Extracted text
## begin

Russia is trying to play the role of global mediator as its envoy hands over a
peace plan to the North Korean leader.
By Sergei Borisov
ULYANOVSK, Russia--Russia has intervened in the crisis between North Korea
and the United States, sending a special envoy to North Korea with a new plan
that it hopes will bring Pyongyang and Washington to the negotiating table.
Russia believes that, thanks to its historic ties with North Korea and as one
of the country’s few allies, it could succeed where U.S. efforts have so far
failed and help force North Korea to back out of its nuclear weapons program.
Deputy Foreign Minister Alexander Losyukov, Moscow's top Asia expert, met
North Korean leader Kim Jong Il today, 20 January. So far, details of the visit
are scant, though Losyukov emerged from earlier talks saying that the dialogue
was "very active and substantive, while the atmosphere at the talks is very
warm, friendly, and constructive.”
However, news agency reports suggest that Losyukov expects a response to
Russia’s plan during the visit.
RUSSIA AS MEDIATOR
Russia avoids calling itself a mediator in the possible settlement of the
North Korea conflict. According to Losyukov, quoted by Reuters, the aim of the
mission is to “promote dialogue between the United States and North
Korea."
However, a day before Losyukov flew out, Mohamed ElBaradei, director general
of the International Atomic Energy Agency (IAEA), called on Russia to become a
leading mediator. "All elements of this settlement are already present and
are on the table,” he told the press. “There is a need for an intermediary,
and Russia can play a leading role here."
Losyukov took with him a plan that would offer a “package solution” to
the Korea issue. The initiative, according to the Interfax news agency, “calls
for achieving non-nuclear status for the Korean peninsula, strict observance of
the treaty on the nonproliferation of nuclear weapons, and the fulfillment of
obligations under other international agreements, including the 1994 framework
agreement.”
Under the terms of the 1994 agreement, North Korea froze its nuclear program
in return for aid.
The current crisis erupted in October after Pyongyang admitted that it was
pursuing a nuclear weapons program. The United States responded by halting food
supplies to the country, linking humanitarian aid to political settlement on the
crisis.
North Korea then reactivated its nuclear facilities, expelled inspectors from
the IAEA, and said that it was pulling out of the Nuclear Non-Proliferation
Treaty (NPT). The latest escalation came on 11 January, when the North Korean
leadership also threatened to end a moratorium on ballistic missile tests.
U.S. President George W. Bush has now said the United States will begin to
send food and energy aid again if North Korea abandons its plans to develop
nuclear weapons.
Russia’s official position is that humanitarian and economic aid programs
should be resumed and North Korea should receive guarantees of its security.

## end

Given problem A
Answer the following questions using the article on Russia's peace plan for North Korea:
(i) Who met North Korean leader Kim Jong Il on 20 January?
(ii) What did North Korea do under the terms of the 1994 agreement?
(iii) On what date did the latest escalation come, and what did the North Korean leadership threaten?

Data supplied
## begin

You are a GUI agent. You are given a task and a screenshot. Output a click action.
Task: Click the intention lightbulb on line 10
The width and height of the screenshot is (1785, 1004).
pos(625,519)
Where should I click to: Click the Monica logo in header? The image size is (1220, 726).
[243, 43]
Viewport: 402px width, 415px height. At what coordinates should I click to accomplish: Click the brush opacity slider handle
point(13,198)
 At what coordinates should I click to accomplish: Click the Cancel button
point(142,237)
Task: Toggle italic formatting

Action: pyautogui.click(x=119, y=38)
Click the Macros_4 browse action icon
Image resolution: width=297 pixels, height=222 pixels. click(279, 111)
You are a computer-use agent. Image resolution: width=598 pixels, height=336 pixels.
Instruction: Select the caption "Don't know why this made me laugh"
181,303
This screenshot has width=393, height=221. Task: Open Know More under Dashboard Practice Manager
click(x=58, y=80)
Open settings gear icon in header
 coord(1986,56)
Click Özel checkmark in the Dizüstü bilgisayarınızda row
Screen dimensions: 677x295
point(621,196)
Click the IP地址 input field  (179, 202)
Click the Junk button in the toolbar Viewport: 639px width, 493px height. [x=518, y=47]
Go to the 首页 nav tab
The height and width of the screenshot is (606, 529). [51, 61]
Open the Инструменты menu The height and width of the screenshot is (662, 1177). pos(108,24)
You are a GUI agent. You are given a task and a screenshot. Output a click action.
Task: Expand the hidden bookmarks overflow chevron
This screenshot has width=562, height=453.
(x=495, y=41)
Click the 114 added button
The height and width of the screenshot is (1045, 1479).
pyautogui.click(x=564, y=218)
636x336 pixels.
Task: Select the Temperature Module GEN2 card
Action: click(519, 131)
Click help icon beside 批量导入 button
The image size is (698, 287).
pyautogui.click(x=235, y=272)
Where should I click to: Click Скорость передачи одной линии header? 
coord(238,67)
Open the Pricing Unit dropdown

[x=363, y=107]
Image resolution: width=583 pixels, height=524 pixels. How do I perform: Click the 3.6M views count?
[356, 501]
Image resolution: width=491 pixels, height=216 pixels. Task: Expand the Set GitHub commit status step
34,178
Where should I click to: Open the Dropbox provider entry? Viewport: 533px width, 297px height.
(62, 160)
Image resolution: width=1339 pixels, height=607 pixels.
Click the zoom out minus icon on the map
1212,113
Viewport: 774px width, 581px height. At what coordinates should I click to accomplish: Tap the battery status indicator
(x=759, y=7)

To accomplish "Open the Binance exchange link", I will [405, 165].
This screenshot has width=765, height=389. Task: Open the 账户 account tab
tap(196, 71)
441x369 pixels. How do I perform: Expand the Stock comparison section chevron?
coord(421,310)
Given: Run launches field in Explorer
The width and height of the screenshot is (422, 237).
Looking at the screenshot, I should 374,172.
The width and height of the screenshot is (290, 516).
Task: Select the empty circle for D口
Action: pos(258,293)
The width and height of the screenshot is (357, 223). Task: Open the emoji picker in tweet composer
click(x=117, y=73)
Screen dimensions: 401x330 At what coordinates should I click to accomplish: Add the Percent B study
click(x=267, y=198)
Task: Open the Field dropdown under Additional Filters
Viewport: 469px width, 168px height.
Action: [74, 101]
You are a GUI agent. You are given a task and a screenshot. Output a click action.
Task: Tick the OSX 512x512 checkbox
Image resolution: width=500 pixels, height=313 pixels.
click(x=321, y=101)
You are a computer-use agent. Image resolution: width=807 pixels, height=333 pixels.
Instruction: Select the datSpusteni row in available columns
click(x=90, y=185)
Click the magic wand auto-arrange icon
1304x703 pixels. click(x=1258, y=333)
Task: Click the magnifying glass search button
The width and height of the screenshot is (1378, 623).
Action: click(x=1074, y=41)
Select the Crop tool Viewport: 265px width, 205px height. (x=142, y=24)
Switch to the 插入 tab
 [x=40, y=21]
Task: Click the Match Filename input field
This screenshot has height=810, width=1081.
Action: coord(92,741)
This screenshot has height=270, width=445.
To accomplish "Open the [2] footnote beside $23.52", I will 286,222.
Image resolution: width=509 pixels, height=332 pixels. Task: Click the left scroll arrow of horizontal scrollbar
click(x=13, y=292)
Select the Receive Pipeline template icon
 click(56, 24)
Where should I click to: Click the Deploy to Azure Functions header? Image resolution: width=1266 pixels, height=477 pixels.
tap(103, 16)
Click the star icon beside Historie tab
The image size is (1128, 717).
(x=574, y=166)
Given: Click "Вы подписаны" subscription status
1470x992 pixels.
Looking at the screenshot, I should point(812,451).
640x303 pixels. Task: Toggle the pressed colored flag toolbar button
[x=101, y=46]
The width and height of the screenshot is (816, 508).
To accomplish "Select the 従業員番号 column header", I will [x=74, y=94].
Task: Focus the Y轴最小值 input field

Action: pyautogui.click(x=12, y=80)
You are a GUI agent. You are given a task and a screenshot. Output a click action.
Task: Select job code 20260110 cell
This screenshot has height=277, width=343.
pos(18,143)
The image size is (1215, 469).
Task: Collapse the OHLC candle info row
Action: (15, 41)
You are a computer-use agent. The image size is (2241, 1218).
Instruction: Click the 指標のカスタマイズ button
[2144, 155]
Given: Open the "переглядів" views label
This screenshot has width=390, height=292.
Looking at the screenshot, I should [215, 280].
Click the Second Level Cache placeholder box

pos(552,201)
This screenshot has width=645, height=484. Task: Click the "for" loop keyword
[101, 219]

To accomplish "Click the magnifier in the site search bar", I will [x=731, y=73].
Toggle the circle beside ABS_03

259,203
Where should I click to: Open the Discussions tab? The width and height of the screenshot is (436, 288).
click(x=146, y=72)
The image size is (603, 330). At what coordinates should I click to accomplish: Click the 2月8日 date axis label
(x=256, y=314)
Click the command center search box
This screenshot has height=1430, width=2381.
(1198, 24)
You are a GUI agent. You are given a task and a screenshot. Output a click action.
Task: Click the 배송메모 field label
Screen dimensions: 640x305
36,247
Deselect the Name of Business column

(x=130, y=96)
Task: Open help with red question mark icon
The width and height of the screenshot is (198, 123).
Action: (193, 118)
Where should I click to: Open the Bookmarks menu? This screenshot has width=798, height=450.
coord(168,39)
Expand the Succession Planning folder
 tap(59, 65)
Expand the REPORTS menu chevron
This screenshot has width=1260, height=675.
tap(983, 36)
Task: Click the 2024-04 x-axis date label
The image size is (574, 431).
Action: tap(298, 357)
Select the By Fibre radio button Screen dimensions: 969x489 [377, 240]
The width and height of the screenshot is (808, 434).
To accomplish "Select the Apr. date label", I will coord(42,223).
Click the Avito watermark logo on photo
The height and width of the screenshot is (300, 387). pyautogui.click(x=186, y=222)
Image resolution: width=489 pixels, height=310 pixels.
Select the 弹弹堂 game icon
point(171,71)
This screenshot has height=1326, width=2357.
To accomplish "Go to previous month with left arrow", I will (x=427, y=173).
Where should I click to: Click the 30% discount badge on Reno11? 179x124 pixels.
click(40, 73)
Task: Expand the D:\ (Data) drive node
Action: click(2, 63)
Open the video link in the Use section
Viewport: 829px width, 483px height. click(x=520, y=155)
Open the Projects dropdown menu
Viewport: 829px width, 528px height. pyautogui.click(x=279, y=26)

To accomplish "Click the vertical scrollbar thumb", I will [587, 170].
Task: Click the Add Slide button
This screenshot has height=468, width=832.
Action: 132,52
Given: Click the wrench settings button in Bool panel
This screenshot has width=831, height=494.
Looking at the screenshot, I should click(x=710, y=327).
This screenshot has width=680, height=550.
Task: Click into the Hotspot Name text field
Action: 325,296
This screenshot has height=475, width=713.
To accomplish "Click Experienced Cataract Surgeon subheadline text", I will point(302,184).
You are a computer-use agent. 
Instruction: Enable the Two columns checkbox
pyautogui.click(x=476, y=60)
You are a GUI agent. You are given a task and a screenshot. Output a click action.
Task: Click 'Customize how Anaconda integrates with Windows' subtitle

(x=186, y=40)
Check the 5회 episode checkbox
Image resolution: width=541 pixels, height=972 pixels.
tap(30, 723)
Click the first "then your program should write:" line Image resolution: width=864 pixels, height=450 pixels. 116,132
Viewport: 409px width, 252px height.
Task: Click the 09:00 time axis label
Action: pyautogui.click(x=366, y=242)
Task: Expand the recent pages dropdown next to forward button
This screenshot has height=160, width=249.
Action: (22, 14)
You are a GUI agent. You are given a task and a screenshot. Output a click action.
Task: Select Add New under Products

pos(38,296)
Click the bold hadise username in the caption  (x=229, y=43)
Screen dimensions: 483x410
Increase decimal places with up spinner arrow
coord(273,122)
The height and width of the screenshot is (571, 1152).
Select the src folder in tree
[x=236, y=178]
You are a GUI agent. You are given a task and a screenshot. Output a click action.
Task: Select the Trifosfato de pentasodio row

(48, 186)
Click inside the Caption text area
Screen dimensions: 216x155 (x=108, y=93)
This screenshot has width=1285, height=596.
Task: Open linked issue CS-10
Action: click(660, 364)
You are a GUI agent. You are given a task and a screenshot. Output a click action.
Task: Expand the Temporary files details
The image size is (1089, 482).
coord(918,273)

## end

Given problem B
Quote verbatim the lines of the entries starting at the line containing "This screenshot has height=270, width=445." and ending at the line containing "Action: pyautogui.click(x=12, y=80)", including both of those lines.

Written answer A
(i) Deputy Foreign Minister Alexander Losyukov, Moscow's top Asia expert.
(ii) North Korea froze its nuclear program in return for aid.
(iii) It came on 11 January, when the North Korean leadership threatened to end a moratorium on ballistic missile tests.

Written answer B
This screenshot has height=270, width=445.
To accomplish "Open the [2] footnote beside $23.52", I will 286,222.
Image resolution: width=509 pixels, height=332 pixels. Task: Click the left scroll arrow of horizontal scrollbar
click(x=13, y=292)
Select the Receive Pipeline template icon
 click(56, 24)
Where should I click to: Click the Deploy to Azure Functions header? Image resolution: width=1266 pixels, height=477 pixels.
tap(103, 16)
Click the star icon beside Historie tab
The image size is (1128, 717).
(x=574, y=166)
Given: Click "Вы подписаны" subscription status
1470x992 pixels.
Looking at the screenshot, I should point(812,451).
640x303 pixels. Task: Toggle the pressed colored flag toolbar button
[x=101, y=46]
The width and height of the screenshot is (816, 508).
To accomplish "Select the 従業員番号 column header", I will [x=74, y=94].
Task: Focus the Y轴最小值 input field

Action: pyautogui.click(x=12, y=80)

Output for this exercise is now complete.